**Task instructions**
Edit the listing below by replacing "Open" with "Expand" wherever it appears, leaving everything else unchanged. Omit the pictures from your answer.
— START OF Entries shown —
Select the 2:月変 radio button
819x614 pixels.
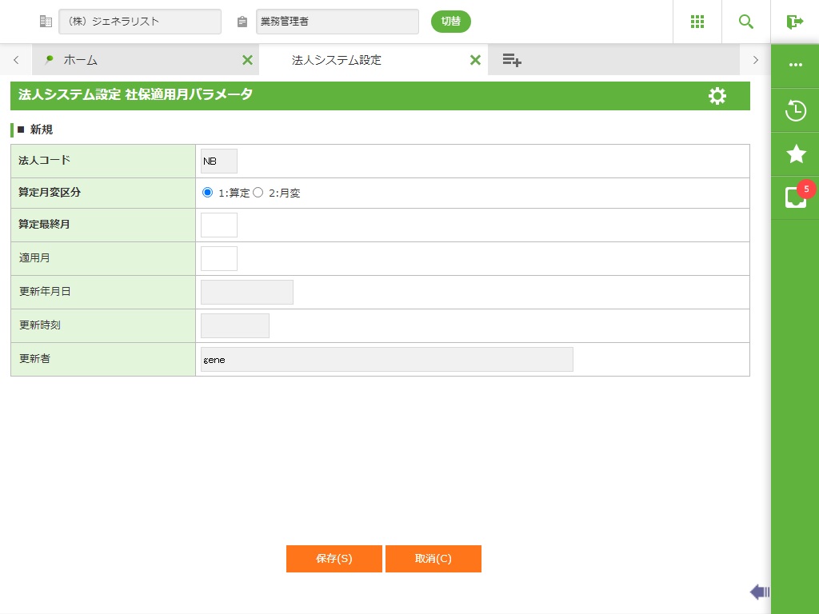pos(258,193)
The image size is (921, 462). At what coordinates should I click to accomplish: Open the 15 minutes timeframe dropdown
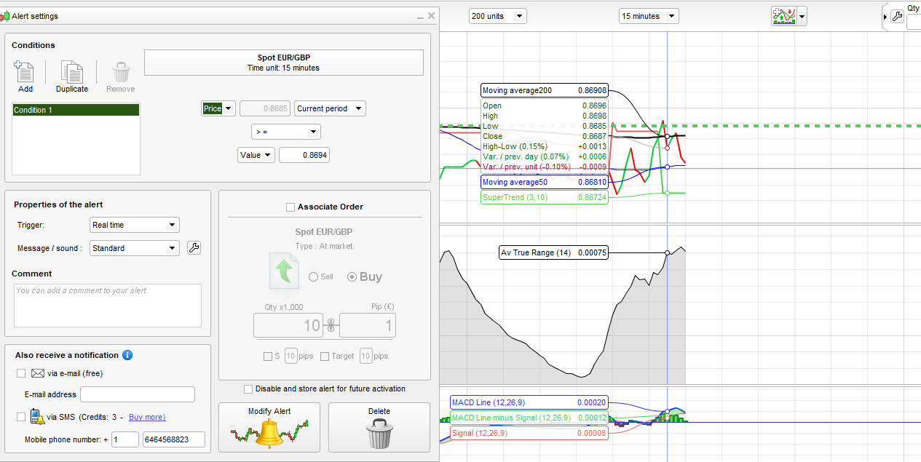tap(649, 16)
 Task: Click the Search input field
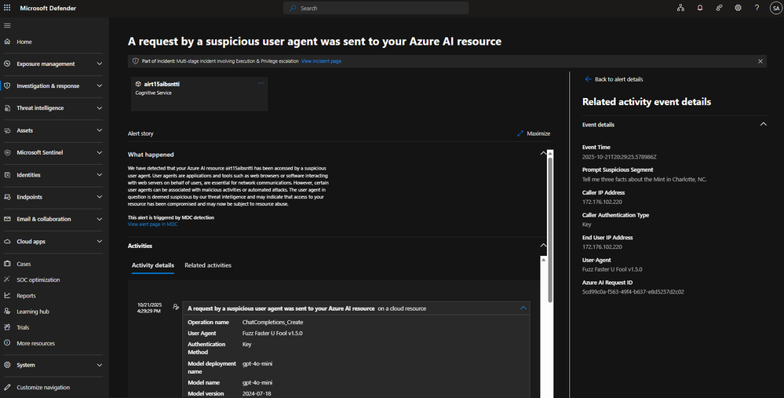coord(377,8)
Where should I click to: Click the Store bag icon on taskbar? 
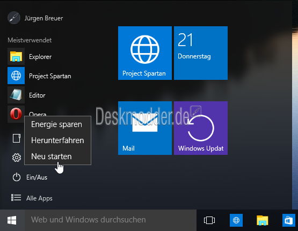click(289, 220)
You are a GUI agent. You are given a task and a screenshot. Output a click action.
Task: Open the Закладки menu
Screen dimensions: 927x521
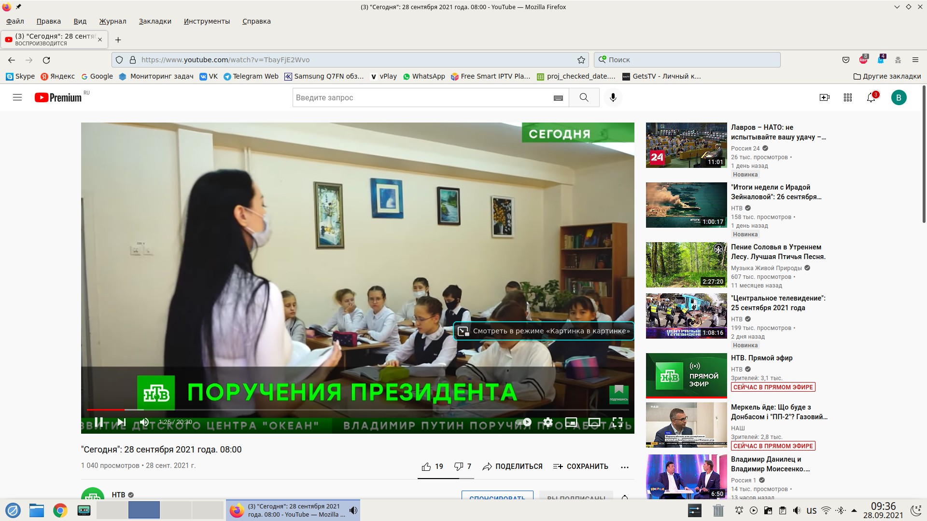coord(155,21)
— END OF Entries shown —
**Response to this exercise**
Select the 2:月変 radio button
819x614 pixels.
pos(258,193)
The image size is (921, 462). At what coordinates should I click to accomplish: Expand the 15 minutes timeframe dropdown
tap(649, 16)
 Task: Click the Search input field
coord(377,8)
Where should I click to: Click the Store bag icon on taskbar? 
click(289, 220)
You are a GUI agent. You are given a task and a screenshot. Output a click action.
Task: Expand the Закладки menu
Screen dimensions: 927x521
coord(155,21)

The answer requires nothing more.